---- Records for the task
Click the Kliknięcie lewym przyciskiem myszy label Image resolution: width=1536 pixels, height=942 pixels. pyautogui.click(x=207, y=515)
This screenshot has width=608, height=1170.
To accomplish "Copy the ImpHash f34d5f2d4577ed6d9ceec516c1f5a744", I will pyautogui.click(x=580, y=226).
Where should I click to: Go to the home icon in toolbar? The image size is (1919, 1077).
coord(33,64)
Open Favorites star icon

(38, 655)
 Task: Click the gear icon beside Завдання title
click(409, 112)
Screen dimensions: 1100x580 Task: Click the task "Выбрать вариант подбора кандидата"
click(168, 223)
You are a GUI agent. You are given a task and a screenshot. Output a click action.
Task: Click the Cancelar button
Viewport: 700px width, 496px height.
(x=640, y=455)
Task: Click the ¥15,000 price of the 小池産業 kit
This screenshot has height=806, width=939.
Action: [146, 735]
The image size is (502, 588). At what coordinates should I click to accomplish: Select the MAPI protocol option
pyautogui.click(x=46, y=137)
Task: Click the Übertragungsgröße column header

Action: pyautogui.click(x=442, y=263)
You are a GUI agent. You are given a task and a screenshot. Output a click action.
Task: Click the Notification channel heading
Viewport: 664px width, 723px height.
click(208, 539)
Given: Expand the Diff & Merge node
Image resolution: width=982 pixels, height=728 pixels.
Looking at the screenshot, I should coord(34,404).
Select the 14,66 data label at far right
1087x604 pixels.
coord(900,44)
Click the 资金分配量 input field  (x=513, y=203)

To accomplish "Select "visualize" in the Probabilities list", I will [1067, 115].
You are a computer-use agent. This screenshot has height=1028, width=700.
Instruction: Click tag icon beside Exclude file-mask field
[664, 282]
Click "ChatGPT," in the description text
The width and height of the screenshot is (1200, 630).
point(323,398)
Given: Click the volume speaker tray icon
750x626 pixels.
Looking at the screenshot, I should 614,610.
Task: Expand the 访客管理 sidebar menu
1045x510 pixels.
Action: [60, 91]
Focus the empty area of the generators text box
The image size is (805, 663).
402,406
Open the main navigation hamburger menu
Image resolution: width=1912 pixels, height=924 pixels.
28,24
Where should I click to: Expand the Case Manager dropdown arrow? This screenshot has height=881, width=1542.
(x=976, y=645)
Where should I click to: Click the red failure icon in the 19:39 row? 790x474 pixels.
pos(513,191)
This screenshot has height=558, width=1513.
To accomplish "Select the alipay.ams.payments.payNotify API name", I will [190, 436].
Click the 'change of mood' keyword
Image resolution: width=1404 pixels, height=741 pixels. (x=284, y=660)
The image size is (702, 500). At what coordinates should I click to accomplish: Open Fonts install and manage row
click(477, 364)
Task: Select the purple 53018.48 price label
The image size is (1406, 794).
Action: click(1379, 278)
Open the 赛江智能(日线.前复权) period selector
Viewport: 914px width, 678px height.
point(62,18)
--------
__Problem to solve__.
Take every line above that includes "price" and list it.

__Exercise answer__.
Task: Click the ¥15,000 price of the 小池産業 kit
Task: Select the purple 53018.48 price label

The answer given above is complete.